● **Data extracted from a collection**:
----------

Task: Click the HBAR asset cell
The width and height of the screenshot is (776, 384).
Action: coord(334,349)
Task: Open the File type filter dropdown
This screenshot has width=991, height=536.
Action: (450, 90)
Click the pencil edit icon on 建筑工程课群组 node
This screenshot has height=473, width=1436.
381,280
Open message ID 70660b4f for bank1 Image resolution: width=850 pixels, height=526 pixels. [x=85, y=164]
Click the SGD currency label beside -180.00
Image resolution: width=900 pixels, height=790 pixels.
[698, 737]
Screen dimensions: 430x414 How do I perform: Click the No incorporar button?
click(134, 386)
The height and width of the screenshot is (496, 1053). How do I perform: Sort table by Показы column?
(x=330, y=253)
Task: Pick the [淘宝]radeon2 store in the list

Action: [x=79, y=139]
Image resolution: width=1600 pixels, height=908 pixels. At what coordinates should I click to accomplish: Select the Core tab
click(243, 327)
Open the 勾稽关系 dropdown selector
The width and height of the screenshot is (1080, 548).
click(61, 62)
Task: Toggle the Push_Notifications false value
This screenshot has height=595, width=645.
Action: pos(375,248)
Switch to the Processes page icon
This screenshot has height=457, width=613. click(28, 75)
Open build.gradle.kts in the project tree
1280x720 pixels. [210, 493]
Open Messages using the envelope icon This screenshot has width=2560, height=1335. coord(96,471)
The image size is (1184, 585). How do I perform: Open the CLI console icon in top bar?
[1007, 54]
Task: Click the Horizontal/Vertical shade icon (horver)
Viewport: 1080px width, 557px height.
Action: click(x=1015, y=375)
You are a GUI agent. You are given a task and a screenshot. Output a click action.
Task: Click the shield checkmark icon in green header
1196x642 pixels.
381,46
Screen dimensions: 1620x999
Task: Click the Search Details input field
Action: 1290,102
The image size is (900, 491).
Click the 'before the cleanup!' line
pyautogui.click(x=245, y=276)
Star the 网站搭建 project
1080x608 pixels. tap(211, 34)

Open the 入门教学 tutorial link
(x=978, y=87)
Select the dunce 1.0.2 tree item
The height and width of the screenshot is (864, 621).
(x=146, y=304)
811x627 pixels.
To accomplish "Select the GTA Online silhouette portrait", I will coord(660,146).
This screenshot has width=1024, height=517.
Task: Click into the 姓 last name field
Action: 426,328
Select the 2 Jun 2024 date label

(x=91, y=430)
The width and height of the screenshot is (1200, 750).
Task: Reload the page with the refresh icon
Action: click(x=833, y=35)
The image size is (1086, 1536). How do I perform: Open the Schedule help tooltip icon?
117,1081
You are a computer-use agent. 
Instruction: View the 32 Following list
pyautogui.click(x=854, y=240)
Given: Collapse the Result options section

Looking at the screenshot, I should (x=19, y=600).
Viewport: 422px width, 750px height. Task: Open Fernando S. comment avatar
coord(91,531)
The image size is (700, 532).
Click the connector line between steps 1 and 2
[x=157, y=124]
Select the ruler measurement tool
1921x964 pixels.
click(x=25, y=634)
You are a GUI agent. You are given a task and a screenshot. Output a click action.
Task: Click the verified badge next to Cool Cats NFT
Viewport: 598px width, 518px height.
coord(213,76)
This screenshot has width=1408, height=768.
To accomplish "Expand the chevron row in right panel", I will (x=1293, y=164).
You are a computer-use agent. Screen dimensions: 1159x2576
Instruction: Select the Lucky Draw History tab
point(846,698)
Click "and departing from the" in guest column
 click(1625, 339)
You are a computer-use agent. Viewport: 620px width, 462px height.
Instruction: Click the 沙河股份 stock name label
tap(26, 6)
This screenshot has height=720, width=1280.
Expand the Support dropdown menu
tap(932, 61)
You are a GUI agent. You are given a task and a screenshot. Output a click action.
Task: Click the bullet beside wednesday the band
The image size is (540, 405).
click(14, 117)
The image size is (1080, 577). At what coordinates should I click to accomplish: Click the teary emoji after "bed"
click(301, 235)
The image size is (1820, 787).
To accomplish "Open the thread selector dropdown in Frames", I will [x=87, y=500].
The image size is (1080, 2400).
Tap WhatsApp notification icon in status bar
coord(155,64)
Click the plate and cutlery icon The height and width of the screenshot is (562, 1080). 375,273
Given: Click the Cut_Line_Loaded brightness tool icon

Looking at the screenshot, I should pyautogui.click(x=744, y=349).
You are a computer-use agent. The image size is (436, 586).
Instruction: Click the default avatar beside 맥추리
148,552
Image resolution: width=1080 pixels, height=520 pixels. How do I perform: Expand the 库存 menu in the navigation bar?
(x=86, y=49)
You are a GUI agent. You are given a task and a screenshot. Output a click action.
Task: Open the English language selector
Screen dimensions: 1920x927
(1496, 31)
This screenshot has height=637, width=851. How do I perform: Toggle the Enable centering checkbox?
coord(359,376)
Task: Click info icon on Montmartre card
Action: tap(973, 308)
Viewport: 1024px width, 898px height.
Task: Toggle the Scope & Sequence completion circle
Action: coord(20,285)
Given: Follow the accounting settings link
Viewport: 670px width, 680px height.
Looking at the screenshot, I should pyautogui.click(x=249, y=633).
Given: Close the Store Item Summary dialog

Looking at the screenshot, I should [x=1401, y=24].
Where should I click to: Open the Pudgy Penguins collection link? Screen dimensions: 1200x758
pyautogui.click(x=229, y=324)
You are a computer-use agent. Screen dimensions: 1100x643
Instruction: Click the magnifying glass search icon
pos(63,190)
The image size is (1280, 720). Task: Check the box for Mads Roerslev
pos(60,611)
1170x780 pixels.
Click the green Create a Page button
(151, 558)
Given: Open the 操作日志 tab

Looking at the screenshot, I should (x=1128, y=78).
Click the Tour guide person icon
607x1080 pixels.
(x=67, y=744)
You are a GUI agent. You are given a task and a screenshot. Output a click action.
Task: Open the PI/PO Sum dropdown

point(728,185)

----------

● **Task requirements**: Lines containing the word "computer": how many are there in the data above? Reply with only that number.

● **Output below**: 5